**REQUIREMENTS**
Could you write out the lines again, requests included, starting at the line that contains "Delete the tier with quantity 4" and stopping after the last line, with every coordinate in the answers moved by adding 140 to each number?

[Stored items]
---------------

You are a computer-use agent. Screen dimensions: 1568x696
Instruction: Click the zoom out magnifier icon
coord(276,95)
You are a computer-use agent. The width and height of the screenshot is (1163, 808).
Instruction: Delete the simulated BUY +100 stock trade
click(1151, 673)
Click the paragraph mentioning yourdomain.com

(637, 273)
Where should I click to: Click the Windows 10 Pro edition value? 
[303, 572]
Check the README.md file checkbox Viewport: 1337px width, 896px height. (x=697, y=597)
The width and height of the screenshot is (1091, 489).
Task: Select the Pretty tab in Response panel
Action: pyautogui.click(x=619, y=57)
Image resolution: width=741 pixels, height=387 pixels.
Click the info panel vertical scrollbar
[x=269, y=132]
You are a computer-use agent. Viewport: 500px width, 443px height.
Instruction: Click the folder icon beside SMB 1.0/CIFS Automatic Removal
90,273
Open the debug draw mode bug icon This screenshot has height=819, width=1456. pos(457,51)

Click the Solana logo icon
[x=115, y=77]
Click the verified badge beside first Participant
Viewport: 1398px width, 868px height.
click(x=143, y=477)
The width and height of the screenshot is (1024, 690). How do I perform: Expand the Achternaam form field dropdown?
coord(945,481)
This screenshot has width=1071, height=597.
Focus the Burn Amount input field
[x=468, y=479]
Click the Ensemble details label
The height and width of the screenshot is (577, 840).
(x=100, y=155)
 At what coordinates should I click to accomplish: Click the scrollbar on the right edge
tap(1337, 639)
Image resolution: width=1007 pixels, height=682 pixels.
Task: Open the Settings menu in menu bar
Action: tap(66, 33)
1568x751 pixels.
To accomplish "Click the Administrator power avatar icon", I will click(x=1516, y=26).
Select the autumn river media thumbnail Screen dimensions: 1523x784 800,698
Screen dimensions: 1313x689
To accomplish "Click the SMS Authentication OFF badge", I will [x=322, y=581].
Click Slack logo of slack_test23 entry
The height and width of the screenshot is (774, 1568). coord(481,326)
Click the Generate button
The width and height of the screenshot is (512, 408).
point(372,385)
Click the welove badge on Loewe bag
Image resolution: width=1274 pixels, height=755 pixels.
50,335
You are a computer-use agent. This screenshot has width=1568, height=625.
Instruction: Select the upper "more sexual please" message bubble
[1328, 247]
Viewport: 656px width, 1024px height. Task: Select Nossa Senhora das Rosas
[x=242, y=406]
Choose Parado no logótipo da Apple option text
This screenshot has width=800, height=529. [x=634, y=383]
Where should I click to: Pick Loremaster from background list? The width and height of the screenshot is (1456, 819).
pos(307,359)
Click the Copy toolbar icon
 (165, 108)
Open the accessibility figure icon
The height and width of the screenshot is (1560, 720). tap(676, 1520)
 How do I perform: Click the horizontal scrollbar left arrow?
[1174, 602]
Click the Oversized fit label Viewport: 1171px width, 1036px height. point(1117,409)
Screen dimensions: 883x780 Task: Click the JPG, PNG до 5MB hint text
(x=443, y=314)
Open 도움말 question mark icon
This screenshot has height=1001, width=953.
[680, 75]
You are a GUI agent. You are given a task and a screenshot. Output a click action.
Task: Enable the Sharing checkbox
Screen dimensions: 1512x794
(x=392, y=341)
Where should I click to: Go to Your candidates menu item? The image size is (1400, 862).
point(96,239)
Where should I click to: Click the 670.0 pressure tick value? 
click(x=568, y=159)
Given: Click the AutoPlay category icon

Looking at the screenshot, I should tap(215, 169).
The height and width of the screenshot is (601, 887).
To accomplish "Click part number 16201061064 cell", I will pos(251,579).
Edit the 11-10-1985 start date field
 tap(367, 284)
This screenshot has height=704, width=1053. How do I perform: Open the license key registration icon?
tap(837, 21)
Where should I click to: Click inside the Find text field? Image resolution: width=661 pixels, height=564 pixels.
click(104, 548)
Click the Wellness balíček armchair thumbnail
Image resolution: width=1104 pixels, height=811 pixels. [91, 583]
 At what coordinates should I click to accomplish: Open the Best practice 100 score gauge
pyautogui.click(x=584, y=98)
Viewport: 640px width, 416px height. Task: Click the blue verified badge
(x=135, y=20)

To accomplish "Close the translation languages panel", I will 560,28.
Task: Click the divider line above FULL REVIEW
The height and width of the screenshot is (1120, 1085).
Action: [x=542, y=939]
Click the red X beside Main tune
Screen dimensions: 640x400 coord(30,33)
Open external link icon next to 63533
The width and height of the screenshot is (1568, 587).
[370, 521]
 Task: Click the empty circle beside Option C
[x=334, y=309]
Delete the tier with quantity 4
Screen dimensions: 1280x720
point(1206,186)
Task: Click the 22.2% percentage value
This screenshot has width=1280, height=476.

---------------

**OUTPUT FOR THIS EXERCISE**
Delete the tier with quantity 4
Screen dimensions: 1280x720
point(1346,326)
Task: Click the 22.2% percentage value
This screenshot has width=1280, height=476.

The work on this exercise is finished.